■ EXERCÍCIOS:
1. Segundo o texto sobre Lea Campos, em que país ela estreou como árbitra?
2. Escreva a continuação do texto sobre Lea Campos, começando depois da última frase apresentada.

■ TRECHO PARA LEITURA:
____
Antes dela, nenhuma mulher sentira o gosto de, com um apito, reger o espetáculo. Em 1971, a mineira de Abaeté Lea Campos tornou-se a primeira mulher árbitra de futebol do mundo. A estreia foi no México, no primeiro amistoso mundial de futebol feminino, do qual participaram seis equipes: México, Argentina, Inglaterra, Itália, Dinamarca e França.

Para ter o diploma de juíza reconhecido pela Confederação Brasileira de Desportos (CBD), a atual CBF, Léa percorreu por quatro anos os corredores da burocracia. Eram os anos de chumbo – e o ocupante do Planalto chamava-se Emílio Garrastazu Médici, governando sob a vigência do AI-5. Foi à porta dele que Léa bateu, como último recurso, para derrubar a intransigência de João Havelange, presidente da CBD, que decretara: “Enquanto eu for presidente da CDB, mulher não apita, porque eu não quero.”

Léa tem hoje 72 anos e vive nos Estados Unidos – onde montou um bufê de festas – desde 1992. Sua carreira no futebol foi curta. Em 1975, sofreu um acidente que a tiraria dos gramados. Numa viagem entre Belo Horizonte e São Paulo, o ônibus da Viação Cometa em que viajava capotou. Lea se submeteu a 98 cirurgias para não perder a perna.
____
■ REGISTROS DE DADOS:
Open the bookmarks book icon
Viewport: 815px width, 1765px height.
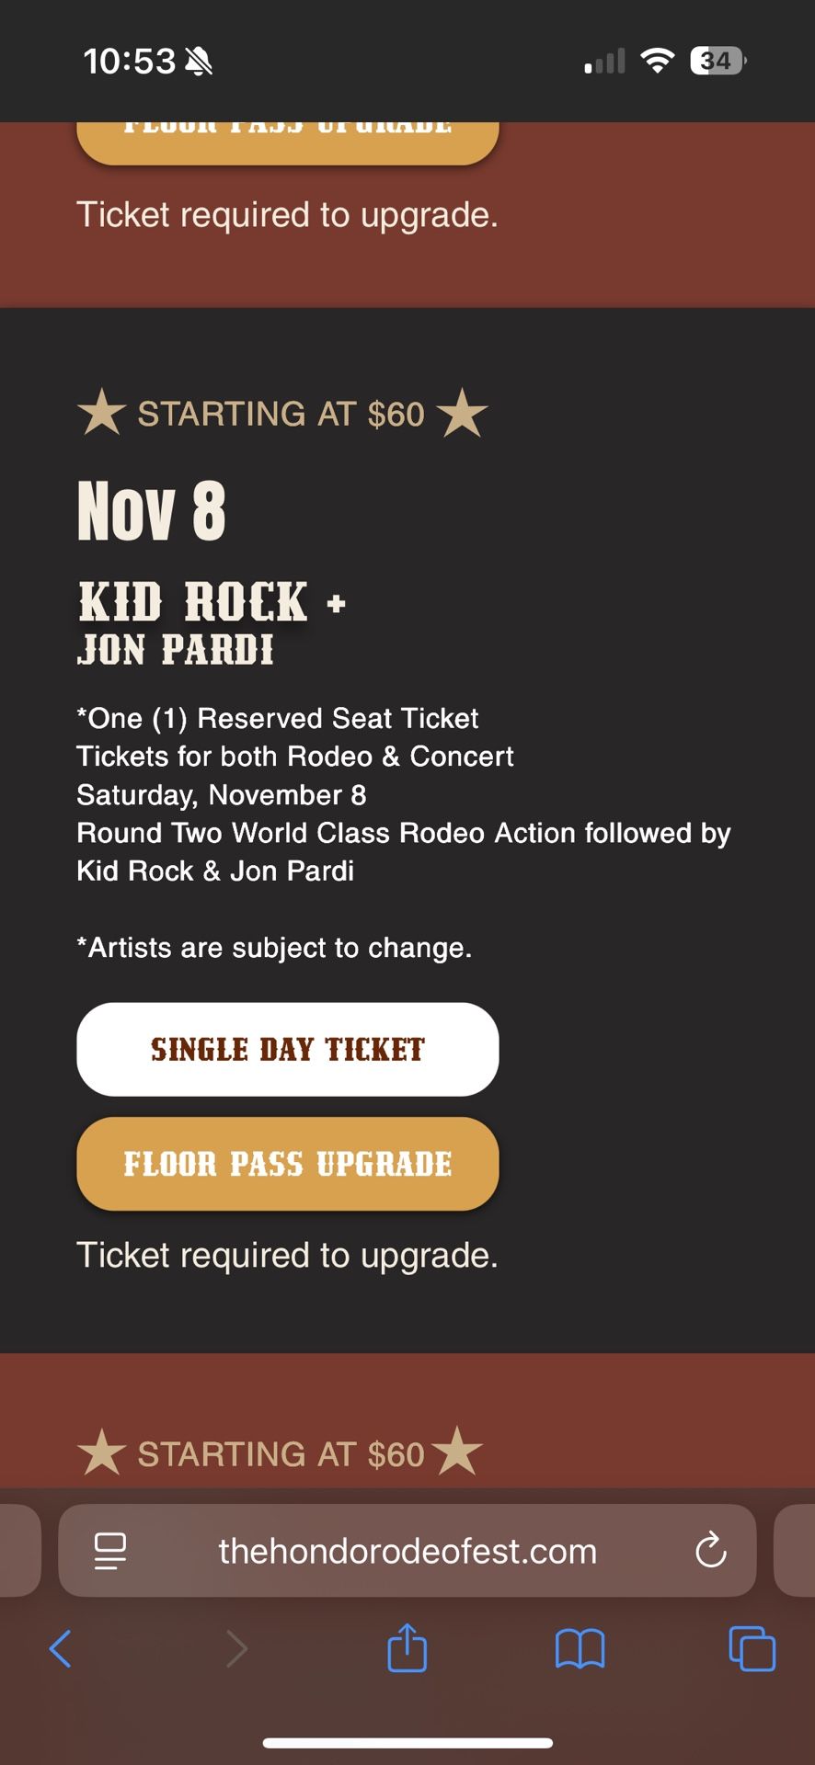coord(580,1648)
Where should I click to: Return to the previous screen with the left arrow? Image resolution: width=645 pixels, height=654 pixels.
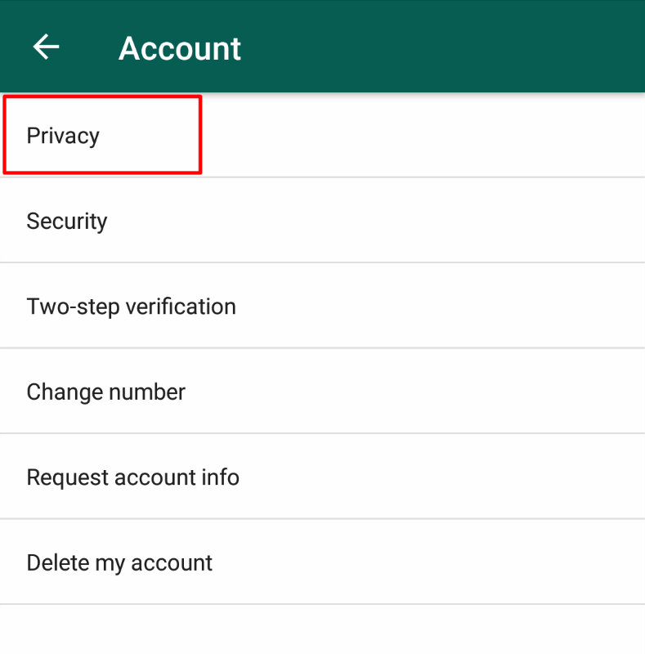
____
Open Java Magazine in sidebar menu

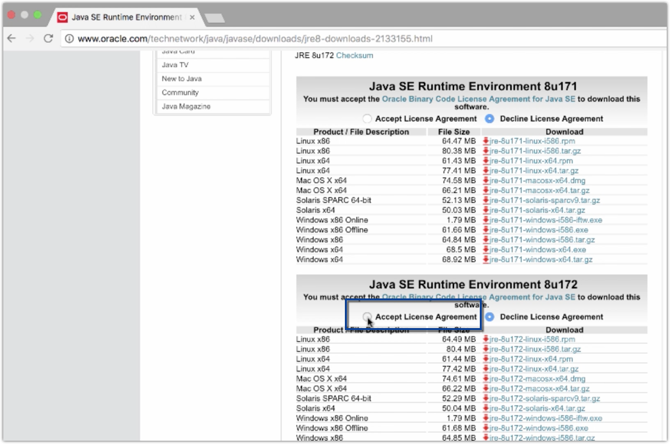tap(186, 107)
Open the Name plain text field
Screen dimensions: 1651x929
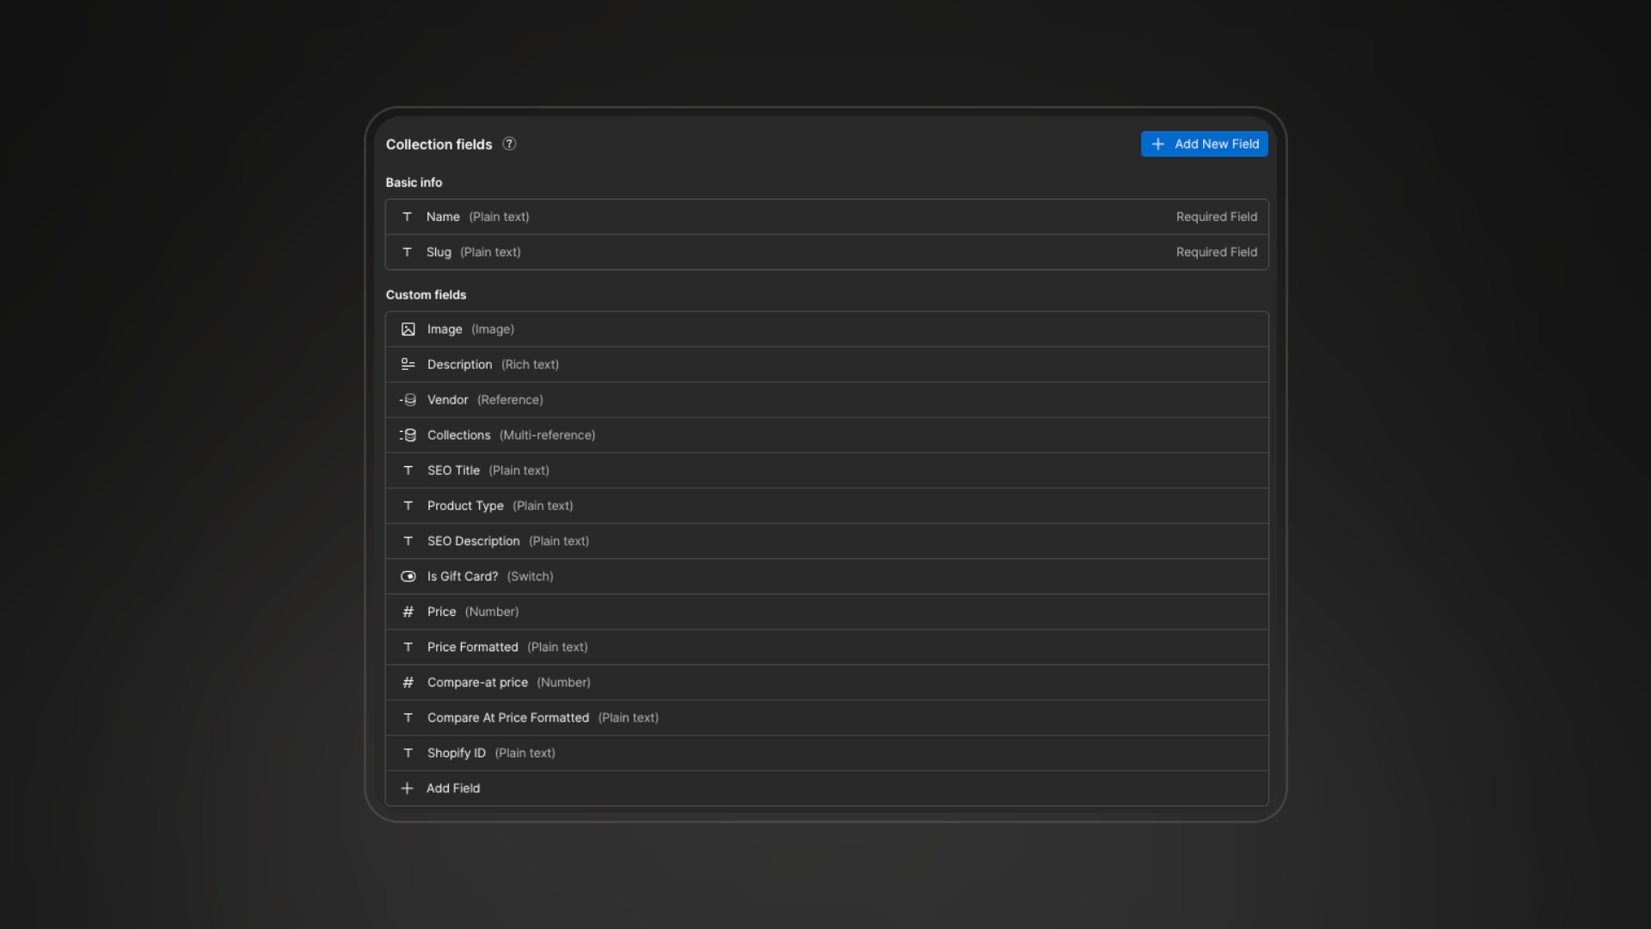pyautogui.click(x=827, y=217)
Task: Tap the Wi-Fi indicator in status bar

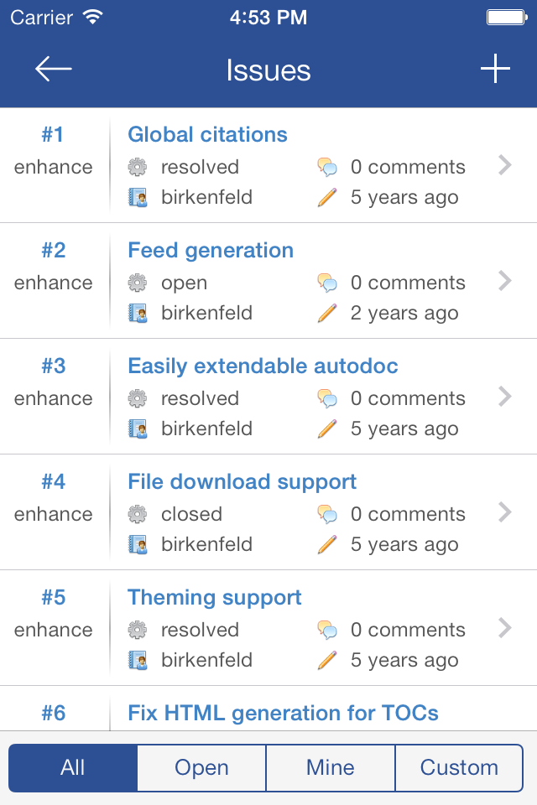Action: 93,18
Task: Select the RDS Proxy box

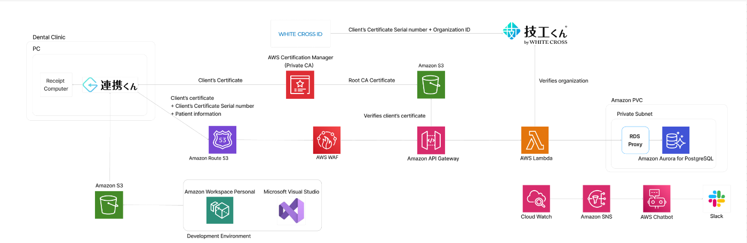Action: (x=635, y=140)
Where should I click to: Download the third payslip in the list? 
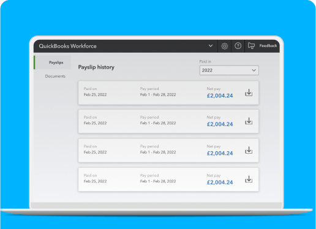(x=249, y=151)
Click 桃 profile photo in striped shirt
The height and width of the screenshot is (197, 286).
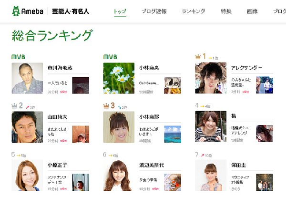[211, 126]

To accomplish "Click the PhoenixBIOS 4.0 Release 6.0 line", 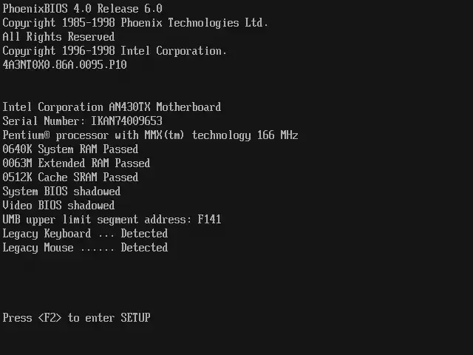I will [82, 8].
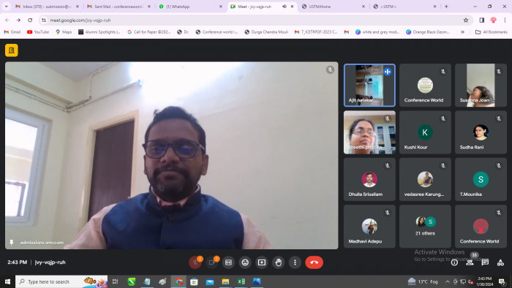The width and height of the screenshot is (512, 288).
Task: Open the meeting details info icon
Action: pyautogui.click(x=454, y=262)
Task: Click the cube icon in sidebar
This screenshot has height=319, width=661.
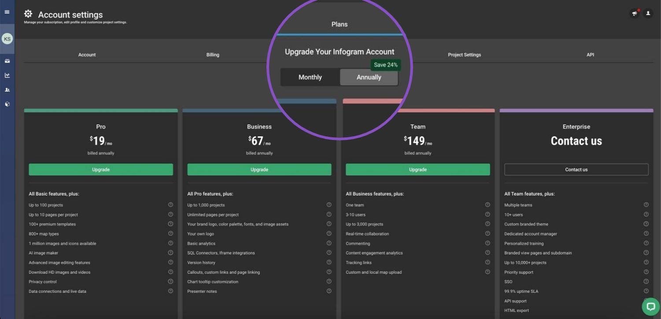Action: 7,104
____
■ RESPOSTAS EM ORDEM:
1. No México.

2.
Ela por ela

 “Comecei a me interessar por futebol em Belo Horizonte, depois da inauguração do Mineirão, em 1965. Tornei-me uma cruzeirense fanática, que seguia o time para todos os lados. Não entendia nada de futebol, mas gostava do ambiente. Só sabia que era gol porque o placar mudava. Um dia, assistindo a um jogo com o meu namorado na época, ele resolveu que eu tinha que aprender, porque não aguentava mais as minhas perguntas estúpidas. Fui então fazer o curso de arbitragem na Federação Mineira de Futebol. Fiz o teste, passei e me aceitaram no curso.

Para me formar, enfrentei os campos de várzea. Cumpri todas as determinações da CBD. Corria o ano de 1966. Aí começou a minha saga. Primeiro, o (João) Havelange me disse que a Constituição não permitia. Fui então atrás do Pedro Aleixo, o maior advogado do país na época. E ele me mostrou que na Constituição não havia essa proibição. Voltei no Havelange, que disse que a constituição física da mulher era muito frágil, não dava. Resolvi me submeter a um exame legista. Lembro que quando cheguei na Medicina Legal o legista me disse que nunca tinha feito o exame em pessoa viva. A próxima do Havelange foi: ‘E quando você estiver menstruada?’ Aí eu me lembrei das nadadoras. Entrar dentro d’água menstruada era muito pior do que correr atrás de 22 jogadores. Por fim, o Havelange falou: ‘Enquanto eu for presidente, mulher não apita, porque eu não quero.’ Respondi: ‘Acima do senhor há de ter alguém.’ Foi quando fui falar com o presidente Médici.

Para chegar até ele, fiz praticamente uma volta ao mundo em 180 dias. O encontro foi marcado na Granja do Torto, um almoço. Pior fim de semana de toda a minha vida. Governo militar, pensei que o bicho ia pegar para mim. Fui com medo, mas fui. Durante a viagem, imaginava um milhão de coisas horríveis. Cheguei a Brasília, fui bem recebida, almocei com o presidente e saí de lá com uma carta de próprio punho autorizando a minha diplomação.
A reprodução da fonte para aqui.